1. A gripping mechanism for an educational robot, characterized by, The device includes a base with a bottom motor at its bottom. A bracket is mounted on the output end of the bottom motor, and multiple interconnected arm modules are connected to the bracket. A clamping motor is located on one side of each arm module, and a movable clamping plate is connected to the output end of the clamping motor. A fixed clamping plate that cooperates with the movable clamping plate is fixed to the side of the clamping motor away from the movable clamping plate. Both the fixed clamping plate and the movable clamping plate have multiple mounting spaces. A rotatable support plate is provided in each mounting space. When clamping an object, the support plate can press against the object to provide stability for clamping the object.

2. The grasping mechanism for an educational robot according to claim 1, wherein The movable clamping plate and the fixed clamping plate are located on the side away from the clamping motor and serve as connecting ends. Each connecting end is provided with a protruding guide block. There are multiple guide blocks that are spaced apart from each other. A connecting plate is provided on the outer side of the connecting end. The end of the connecting plate facing the guide block is provided with a guide groove that is adapted to the guide block. The connecting plate slides into the guide block through the guide groove to achieve connection with the guide block. An installation space is formed between adjacent connecting plates.

3. The grasping mechanism for educational robots according to claim 2, wherein The outer end of the guide block is provided with a first threaded hole, and the connecting plate is provided with a second threaded hole that is opposite to the first threaded hole.

4. The grasping mechanism for educational robots according to claim 3, wherein The installation space is provided with a connecting column, and the upper and lower sides of the connecting plate are provided with positioning grooves that are adapted to the connecting column. The end of the connecting column can be inserted into the positioning groove.

5. The grasping mechanism for educational robots according to claim 4, wherein A torsion spring is fitted onto the connecting column, and the torsion spring is located on the upper and lower sides of the support plate.

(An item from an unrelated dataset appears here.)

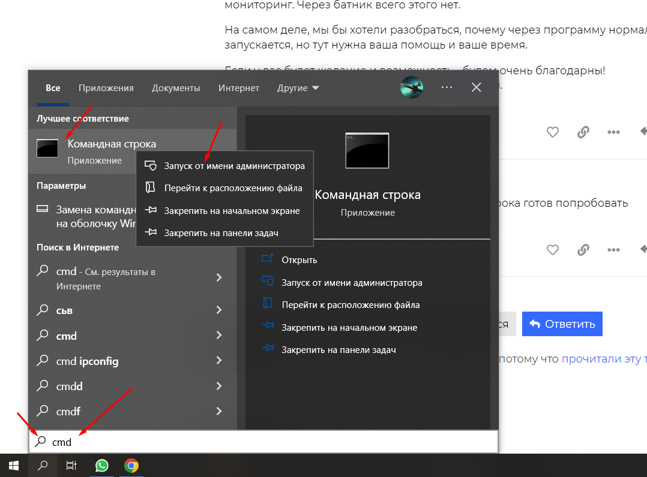Image resolution: width=647 pixels, height=477 pixels.
Task: Click the blue Ответить button
Action: click(x=562, y=324)
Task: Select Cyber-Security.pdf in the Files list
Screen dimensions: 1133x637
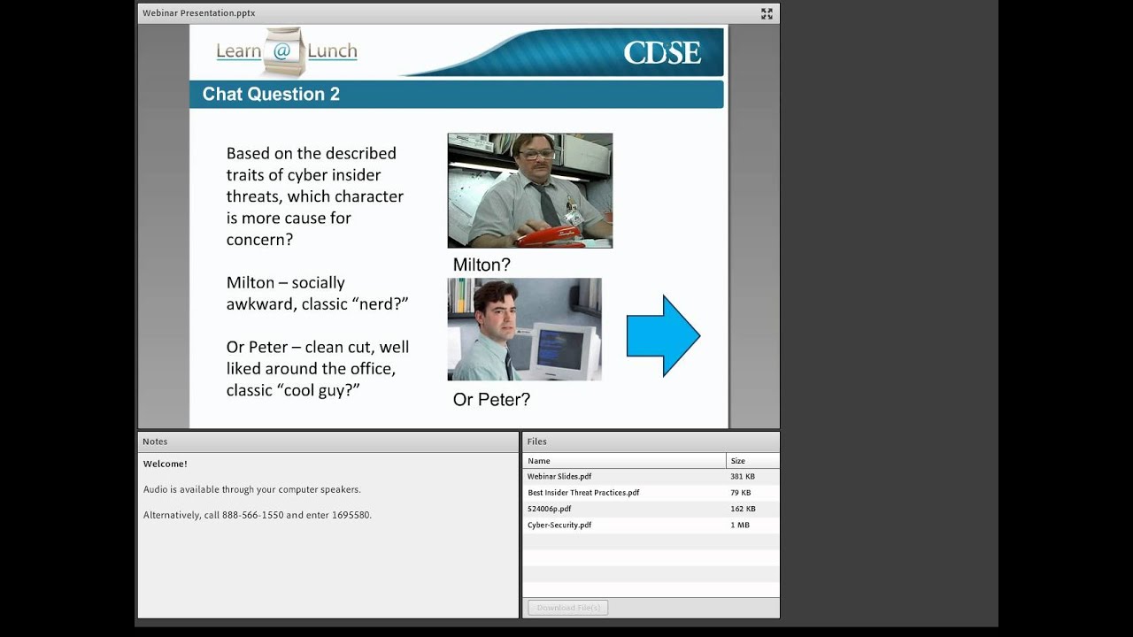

6. The grasping mechanism for an educational robot according to claim 5, wherein The side walls of both the connecting plate and the support plate are provided with pressure grooves for the end of the torsion spring to be pressed in.

7. The grasping mechanism for an educational robot according to claim 1, characterized in that, The arm module includes a connecting arm and an arm motor. The output end of the arm motor is connected to the connecting arm to drive the connecting arm to rotate.